To engage with the NHS on the prevention agenda, pharma could consider wrapping its value proposition around a service that adds real value to the NHS rather than simply providing a product. Indeed, the wider system benefits that such a service could deliver may mean that it offsets the cost of a more expensive product for a particular cohort of patients.

On the issue of diet, for example, pharma could review patient care around this topic for diabetes and other conditions. This could provide valuable insights for population healthcare management programmes and lead to a quicker uptake of appropriate drugs for appropriate patients, resulting in improved outcomes.

Segmenting ‘at risk cohorts’ of patients is another key way in which pharma can support population health management. This could involve exploring the complexity of a condition, such as diabetes, which can have many variables. Gathering data around different stages could be invaluable in helping to ensure that patients receive the right treatment at the right time and that costly complications are avoided.

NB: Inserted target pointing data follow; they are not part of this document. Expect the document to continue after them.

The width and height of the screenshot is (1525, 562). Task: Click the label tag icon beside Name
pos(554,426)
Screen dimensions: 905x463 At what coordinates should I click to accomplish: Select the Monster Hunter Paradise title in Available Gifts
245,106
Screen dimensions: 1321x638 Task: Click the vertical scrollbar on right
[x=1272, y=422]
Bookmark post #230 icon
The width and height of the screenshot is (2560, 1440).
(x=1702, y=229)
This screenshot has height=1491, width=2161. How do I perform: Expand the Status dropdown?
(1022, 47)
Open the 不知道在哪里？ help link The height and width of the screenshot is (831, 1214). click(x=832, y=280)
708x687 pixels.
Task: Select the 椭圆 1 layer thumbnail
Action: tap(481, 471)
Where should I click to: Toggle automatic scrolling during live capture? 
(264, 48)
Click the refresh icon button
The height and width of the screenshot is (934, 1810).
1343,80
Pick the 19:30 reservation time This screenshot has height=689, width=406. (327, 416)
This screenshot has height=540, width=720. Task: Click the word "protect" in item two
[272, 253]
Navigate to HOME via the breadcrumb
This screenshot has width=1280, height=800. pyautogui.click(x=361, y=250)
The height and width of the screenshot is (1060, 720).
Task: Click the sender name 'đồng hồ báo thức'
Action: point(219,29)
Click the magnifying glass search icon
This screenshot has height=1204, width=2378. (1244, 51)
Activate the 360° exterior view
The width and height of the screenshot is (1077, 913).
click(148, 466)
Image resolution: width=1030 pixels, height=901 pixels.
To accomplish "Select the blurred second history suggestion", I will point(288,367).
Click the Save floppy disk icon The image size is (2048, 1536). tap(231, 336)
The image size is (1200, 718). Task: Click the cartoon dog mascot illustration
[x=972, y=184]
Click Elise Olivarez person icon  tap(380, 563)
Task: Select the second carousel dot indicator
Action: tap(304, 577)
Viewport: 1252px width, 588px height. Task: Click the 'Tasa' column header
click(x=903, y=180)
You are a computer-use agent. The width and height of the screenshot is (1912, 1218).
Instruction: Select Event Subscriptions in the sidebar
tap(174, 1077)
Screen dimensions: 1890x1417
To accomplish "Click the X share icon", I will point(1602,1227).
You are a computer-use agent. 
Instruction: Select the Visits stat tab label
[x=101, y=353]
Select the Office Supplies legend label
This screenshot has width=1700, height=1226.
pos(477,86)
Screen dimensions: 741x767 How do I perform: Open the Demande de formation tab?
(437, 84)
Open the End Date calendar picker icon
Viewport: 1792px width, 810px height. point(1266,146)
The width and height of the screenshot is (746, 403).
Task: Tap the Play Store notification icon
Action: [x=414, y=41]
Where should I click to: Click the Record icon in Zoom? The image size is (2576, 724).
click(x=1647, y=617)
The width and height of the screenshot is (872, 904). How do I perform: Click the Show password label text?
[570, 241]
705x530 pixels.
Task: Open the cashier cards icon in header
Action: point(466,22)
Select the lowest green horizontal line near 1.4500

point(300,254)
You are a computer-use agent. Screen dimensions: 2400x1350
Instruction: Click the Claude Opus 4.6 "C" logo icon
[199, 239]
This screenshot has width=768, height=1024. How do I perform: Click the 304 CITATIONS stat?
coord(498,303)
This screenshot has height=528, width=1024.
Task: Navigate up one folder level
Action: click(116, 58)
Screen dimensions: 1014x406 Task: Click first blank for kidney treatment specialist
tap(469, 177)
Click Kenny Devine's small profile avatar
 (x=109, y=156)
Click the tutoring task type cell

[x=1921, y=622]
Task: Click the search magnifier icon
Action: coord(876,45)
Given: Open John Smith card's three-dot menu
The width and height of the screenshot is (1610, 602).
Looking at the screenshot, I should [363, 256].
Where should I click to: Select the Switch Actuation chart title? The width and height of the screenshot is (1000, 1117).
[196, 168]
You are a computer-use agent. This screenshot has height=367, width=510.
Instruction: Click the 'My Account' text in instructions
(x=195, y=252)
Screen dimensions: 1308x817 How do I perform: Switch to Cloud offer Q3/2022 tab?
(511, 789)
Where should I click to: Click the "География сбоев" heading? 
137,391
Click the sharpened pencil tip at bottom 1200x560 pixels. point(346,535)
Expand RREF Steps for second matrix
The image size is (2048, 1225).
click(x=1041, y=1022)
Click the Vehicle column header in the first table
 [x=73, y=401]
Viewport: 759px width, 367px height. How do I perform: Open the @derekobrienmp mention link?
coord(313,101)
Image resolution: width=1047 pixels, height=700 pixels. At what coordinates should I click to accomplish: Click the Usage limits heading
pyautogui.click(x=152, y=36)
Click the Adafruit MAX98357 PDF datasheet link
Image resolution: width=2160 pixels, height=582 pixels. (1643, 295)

The development of cost-effective tests to predict disease and associated care pathways that enable proactive action to be taken in the form of appropriate lifestyle changes or drugs is also very important. Helping the NHS to develop these kinds of pathways could bring considerable savings.

Conclusion
Understanding the many factors that can influence an individual’s health and using this intelligence to develop new integrated care models that help to prevent illness, reduce the risk of hospitalisation and tackle health inequalities in defined cohorts of patients is key to the future sustainability of the NHS.

These new and innovative ways of working are unlikely in the short term to see a reduced reliance on drugs but will lead to an increased emphasis on more holistic ways of improving the nation’s health, such as changes in diet, exercise and living conditions. Pharma must view these changes as an opportunity rather than a threat and ensure that disease prevention is at the heart of its business strategy.